> Text section:
------------------------------------------------

By the time Sasha finished, the museum was almost ready to close. I breezed quickly past the drawings, then packed her into the car. As I drove home, my mind, for once, didn't jump ahead to the next day's plans. Instead, I focused on each pure and present moment: russet leaves waving against a Wedgwood sky, the hint of cider from a roadside stand, the steady rhythm of the car rocking us home.
Just Sitting Can Be Pure Joy
ANNDEE HOCHMAN
There is a list on my desk, a page ruffled on one edge where I tore it from a spiral notebook I keep in the car. At the top it reads: walnuts, tuna, eggs, butter, baby carrots. Below that: go to bank, file bills, bring clothes to homeless shelter, make dinner date with Mom. On the side, in tinier printing because I was running out of room, I jotted down our menus for the next three nights.
That's just one list. There's a separate agenda for work, with deadline items in boldface. There's a list of house repairs—Patch bedroom ceiling! Get estimate for stonework pointing!—with exclamation points to underscore urgency.

------------------------------------------------

> Dataset content:
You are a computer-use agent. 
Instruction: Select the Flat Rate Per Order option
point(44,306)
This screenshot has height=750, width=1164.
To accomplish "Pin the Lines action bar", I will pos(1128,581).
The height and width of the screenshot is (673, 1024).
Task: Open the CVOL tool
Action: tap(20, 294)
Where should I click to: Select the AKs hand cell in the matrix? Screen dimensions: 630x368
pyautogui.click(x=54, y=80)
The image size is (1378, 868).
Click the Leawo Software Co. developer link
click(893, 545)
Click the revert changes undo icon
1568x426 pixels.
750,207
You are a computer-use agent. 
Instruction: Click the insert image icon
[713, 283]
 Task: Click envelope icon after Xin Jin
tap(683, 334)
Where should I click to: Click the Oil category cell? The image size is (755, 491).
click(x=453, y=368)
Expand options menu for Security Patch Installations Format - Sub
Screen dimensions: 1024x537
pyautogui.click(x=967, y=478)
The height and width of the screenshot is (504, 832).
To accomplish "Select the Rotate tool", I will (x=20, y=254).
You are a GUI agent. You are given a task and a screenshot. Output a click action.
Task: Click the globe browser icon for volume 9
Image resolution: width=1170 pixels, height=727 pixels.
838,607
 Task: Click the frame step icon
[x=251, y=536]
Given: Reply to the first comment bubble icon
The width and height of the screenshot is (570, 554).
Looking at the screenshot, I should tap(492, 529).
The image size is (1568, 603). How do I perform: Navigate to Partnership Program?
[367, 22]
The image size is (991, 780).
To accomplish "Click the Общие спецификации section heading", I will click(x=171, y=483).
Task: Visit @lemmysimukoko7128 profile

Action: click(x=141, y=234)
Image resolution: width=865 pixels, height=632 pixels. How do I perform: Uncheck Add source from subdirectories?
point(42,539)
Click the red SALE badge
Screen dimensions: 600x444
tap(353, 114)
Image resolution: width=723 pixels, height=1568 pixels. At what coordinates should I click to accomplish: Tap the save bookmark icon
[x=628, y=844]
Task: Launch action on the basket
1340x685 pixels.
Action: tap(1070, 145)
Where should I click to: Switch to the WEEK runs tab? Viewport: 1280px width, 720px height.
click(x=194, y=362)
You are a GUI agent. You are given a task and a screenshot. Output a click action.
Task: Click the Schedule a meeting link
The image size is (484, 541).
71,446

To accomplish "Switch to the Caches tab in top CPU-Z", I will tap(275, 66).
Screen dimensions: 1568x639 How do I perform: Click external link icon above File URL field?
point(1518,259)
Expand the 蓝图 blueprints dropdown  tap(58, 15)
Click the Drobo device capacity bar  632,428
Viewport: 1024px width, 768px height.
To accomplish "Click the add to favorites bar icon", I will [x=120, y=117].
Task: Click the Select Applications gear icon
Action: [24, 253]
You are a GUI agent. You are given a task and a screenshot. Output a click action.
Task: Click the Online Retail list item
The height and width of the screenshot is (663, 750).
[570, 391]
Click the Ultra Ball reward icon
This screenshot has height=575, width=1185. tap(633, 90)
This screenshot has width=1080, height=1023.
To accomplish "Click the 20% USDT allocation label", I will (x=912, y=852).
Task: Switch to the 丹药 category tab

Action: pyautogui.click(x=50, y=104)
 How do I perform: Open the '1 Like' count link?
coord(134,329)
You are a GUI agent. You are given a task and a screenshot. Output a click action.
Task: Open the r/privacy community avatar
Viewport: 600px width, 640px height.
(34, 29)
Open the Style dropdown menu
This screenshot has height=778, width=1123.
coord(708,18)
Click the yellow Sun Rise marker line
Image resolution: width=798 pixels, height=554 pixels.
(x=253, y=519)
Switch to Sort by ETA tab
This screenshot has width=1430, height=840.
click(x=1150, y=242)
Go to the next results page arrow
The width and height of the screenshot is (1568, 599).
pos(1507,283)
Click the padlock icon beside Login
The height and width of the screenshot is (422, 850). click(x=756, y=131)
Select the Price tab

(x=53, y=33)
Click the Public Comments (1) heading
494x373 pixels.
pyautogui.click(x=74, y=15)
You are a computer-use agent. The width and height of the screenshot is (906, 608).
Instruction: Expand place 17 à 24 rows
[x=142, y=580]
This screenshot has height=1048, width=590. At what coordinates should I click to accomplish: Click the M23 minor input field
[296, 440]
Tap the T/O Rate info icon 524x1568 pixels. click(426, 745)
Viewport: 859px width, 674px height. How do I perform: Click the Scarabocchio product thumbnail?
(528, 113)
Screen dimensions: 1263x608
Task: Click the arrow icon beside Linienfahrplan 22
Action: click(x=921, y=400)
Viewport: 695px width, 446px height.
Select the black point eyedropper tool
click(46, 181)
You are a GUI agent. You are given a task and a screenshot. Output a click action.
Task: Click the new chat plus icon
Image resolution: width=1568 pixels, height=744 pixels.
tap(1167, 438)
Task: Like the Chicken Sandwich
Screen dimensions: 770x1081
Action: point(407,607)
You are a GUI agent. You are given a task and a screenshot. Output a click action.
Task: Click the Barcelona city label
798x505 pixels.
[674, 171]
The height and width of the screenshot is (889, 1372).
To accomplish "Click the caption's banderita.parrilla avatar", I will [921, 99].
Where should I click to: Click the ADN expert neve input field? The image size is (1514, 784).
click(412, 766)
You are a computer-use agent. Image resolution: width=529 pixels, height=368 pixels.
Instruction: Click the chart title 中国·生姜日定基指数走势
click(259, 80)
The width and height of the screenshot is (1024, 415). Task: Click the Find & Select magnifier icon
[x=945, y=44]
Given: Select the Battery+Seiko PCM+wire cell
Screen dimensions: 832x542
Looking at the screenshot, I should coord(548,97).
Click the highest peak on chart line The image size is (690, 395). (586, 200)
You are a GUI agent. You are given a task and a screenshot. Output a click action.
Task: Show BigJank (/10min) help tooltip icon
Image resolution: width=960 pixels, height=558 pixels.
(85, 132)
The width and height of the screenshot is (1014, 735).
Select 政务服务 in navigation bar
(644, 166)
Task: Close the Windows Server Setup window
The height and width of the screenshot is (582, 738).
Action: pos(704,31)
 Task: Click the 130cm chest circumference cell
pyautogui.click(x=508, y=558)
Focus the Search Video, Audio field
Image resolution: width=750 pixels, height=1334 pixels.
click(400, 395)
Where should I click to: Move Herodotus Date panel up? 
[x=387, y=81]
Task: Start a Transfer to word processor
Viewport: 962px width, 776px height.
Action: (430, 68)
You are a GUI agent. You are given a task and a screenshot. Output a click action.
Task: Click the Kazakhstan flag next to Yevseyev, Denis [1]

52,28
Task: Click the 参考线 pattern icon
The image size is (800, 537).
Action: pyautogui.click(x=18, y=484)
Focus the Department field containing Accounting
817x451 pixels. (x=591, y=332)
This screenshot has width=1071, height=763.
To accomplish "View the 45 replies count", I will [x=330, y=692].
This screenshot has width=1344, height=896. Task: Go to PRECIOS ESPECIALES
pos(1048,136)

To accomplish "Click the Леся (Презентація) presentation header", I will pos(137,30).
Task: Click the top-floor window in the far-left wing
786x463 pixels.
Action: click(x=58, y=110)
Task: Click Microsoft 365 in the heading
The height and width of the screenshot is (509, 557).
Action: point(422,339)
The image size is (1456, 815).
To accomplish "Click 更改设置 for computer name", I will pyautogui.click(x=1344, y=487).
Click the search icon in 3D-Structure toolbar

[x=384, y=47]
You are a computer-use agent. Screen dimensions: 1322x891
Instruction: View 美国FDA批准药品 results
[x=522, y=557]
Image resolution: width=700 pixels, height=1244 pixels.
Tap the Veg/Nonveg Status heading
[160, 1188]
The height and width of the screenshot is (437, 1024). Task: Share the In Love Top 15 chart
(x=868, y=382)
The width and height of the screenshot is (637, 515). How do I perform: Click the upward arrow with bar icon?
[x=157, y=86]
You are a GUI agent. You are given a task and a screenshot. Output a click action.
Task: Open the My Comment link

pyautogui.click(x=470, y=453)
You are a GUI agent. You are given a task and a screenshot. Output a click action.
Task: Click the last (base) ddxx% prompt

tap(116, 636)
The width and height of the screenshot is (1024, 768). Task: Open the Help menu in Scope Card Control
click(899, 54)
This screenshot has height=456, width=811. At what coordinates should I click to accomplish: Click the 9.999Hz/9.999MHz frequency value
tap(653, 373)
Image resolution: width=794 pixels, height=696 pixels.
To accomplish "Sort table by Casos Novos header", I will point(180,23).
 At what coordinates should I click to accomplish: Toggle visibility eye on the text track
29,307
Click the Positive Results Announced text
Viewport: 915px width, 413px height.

------------------------------------------------

> Task requirements:
(a) According to the essay excerpt, where does the writer keep the spiral notebook that the list on the desk was torn from?
(b) Resume the essay excerpt from the point where it stops.
The entries were taken from a separate source.

> Task-by-task answers:
(a) In the car.

(b)
I relish checking items off my lists, tangible marks of accomplishment and industry. And I've always been like this. Whether by nature or nurture, I got the habit from my mother, herself an obsessive list maker who still works full-time, keeps a social calendar that makes me look like a recluse, and routinely accomplishes more in a day than many people do in a week.
Four years ago, when my daughter was born, I raced off to the hospital with lists in hand: relatives to call after the birth, questions to ask the pediatrician. And then I brought my daughter home—five pounds and thirteen ounces of undiluted, 24-hour-a-day need.
Suddenly, I couldn't make lists because my left hand was always busy: cradling a baby, maneuvering her in and out of the bathtub, functioning as an ever-ready pacifier, pinky finger plugged into her rosebud mouth. Even with a hands-free telephone headset and a sling carrier, I was unable to multitask. In my sleep-deprived state, I had to focus 100 percent in order to do anything on the precipitous learning curve that is early parenting: change a diaper, warm a bottle, find just the right syncopated back pat to soothe Sasha's cries. Whole days slipped by, and I floated with them, untethered by agendas.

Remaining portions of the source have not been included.